3. **`model.fit()`** or **`model.fit_options().l2_reg(...).fit()`** runs IRLS via `Glm::regression()` and returns a `Fit` object with results and diagnostic methods.

### Key traits

- **`Glm`** (`glm.rs`): Core trait defining a GLM family. Specifies `Link` type, dispersion behavior, variance function, log-partition, and likelihood. Provides `regression()` which drives IRLS. Implemented by `Linear`, `Logistic`, `Poisson`, `Binomial`.
- **`Link`** (`link.rs`): Maps between linear predictor and response mean (`func`/`func_inv`). Extended by `Transform` for non-canonical links (adjusts errors/variance in IRLS).
- **`Response`** (`response.rs`): Converts domain types (bool, usize, float) to float for IRLS.
- **`IrlsReg`** (`regularization.rs`): Regularization strategies (Null, Ridge, Lasso, ElasticNet) that modify the IRLS update step.

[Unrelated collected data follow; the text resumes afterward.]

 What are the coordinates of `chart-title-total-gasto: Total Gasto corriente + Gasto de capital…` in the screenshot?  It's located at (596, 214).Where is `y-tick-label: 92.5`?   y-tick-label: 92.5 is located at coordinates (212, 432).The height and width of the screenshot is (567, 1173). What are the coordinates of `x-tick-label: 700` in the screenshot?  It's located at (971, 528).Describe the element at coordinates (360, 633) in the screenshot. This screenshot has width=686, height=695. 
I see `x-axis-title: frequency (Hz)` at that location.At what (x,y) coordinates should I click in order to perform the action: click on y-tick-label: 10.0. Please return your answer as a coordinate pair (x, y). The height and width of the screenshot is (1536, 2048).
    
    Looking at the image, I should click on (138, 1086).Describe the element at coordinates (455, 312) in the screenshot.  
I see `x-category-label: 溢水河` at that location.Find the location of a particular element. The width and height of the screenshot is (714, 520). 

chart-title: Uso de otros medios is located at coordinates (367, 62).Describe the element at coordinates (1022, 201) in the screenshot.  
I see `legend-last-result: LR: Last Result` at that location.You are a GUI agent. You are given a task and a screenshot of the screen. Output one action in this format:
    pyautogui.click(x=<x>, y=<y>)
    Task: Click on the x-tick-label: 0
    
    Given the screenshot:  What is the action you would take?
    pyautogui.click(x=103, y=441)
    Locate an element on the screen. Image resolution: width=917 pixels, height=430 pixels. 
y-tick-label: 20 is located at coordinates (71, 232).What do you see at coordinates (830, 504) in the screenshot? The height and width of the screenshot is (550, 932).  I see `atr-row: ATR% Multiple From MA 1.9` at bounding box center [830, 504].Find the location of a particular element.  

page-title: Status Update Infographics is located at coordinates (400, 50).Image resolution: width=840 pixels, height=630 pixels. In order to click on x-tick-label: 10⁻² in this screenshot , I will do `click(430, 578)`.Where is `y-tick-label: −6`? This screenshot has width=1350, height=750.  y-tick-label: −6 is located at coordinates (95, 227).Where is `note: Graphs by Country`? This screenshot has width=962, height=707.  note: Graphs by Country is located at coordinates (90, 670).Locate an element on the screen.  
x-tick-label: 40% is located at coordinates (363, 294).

### Response families (`src/response/`)

Each family module (e.g. `logistic.rs`) defines a struct, implements `Glm` with its variance function and log-partition, defines its canonical link and any alternative links, and implements `Response` for its domain type.

### Weights

`Dataset` supports two kinds of weights:
- **`weights`** (variance/analytic weights): scale the variance of each observation
- **`freqs`** (frequency weights): integer-like counts, equivalent to duplicating rows

### `Fit` object (`fit.rs`)

Rich diagnostics: AIC/BIC, deviance, dispersion, residuals (response, Pearson, deviance, working, studentized), leverage/hat matrix, LOO influence, likelihood ratio/Wald/score tests, covariance. Fisher information and hat matrix are lazily computed and cached via `RefCell`.

## Math Reference

The mathematical derivations behind this implementation are documented in a PDF at:
https://felix-clark.github.io/src/tex/glm-math/main.pdf

It can be downloaded and read locally (e.g. `curl -sL -o /tmp/glm-math.pdf <url>` then use the Read tool on the PDF).

## Conventions

- Tests comparing against R's `glm()` output are in `tests/` with R scripts generating reference data in `tests/R/`.
- LOO (leave-one-out) with frequency weights: leave out the entire row (set freq to 0), not decrement weight by 1. This matches R's `glm` convention.